Эмили развернулась, со слезами наблюдая за моим приступом безумия. Конечно, от ее внимательного взгляда не могли укрыться мои мысли, она понимала, к какому сценарию все идёт.
И тогда она выпалила, добивая меня контрольным выстрелом:
- Я беременна!
- Беременна?! – я остановился, прекратив дурацкие метания по кухне и, очевидно, побледнев.
В нашем депрессивном времени, где будущее не прослеживалось даже на день вперед, как можно обрадоваться появлению малыша? Это кошмар, трагедия и для родителей, и для ребенка.
- Беременна… - Я чувствовал, что почти упал.

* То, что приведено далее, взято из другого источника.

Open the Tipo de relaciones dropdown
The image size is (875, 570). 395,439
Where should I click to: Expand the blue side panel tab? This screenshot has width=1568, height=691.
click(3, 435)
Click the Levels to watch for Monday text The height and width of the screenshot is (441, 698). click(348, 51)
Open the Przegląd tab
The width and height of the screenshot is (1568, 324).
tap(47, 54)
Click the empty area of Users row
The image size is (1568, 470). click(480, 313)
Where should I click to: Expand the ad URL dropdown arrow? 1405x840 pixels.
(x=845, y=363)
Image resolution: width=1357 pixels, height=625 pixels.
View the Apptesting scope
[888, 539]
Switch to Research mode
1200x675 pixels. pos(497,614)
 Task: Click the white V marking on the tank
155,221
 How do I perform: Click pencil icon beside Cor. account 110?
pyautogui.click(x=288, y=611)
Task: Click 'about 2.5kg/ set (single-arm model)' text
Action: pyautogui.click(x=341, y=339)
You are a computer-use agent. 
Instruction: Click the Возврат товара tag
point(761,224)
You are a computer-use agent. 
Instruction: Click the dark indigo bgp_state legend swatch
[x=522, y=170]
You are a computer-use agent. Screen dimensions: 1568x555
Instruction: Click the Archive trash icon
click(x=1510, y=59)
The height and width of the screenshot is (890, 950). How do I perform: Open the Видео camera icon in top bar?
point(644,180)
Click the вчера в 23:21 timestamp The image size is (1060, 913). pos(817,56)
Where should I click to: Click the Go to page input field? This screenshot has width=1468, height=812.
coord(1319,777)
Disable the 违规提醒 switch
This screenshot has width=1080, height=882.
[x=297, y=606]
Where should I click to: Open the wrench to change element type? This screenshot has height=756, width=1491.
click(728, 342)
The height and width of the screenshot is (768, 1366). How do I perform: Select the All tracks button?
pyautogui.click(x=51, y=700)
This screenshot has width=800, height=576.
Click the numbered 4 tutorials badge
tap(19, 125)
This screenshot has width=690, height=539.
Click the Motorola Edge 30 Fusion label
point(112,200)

Эмили помогла мне дойти до стула. Мы затеяли бестолковый спор о том, кто должен поесть. В моем понимании, беременной женщине еда была гораздо нужнее, в понимании Эмили я должен быть сыт, чтобы заработать и принести еще.
Пока мы пререкались, катая по столу паёк туда-сюда, я, разглядывая осунувшееся лицо любимой женщины, медленно «дозревал». Кажется, судьба не оставила мне никакого выхода. Прятаться дома, когда я мог сделать так, чтобы жена и ребенок ни в чем не нуждались - трусость и позор для сильного здорового мужчины. И, даже понимая, что стану пешкой в чуждой мне игре властных верхушек, я обязан был воспользоваться привилегиями, которые сулят женам солдата…
- Сколько?.. – нежно пробормотал я, прекратив разом споры о еде. Поймал любимую женщину за талию, подтянул к себе, ладонь приложил к животу, согревая еще не родившееся дитя, мальчика или девочку. Мне так хотелось быть уверенным, что ребенок родится, он заслуживал жизни, но не такой, какую влачат девять из десяти жителей умирающих городов, а нормальную жизнь, обеспеченную, достойную. Я не хотел рыдать на могиле жены, сгоревшей от истощения. Я мог спасти обоих от гибели.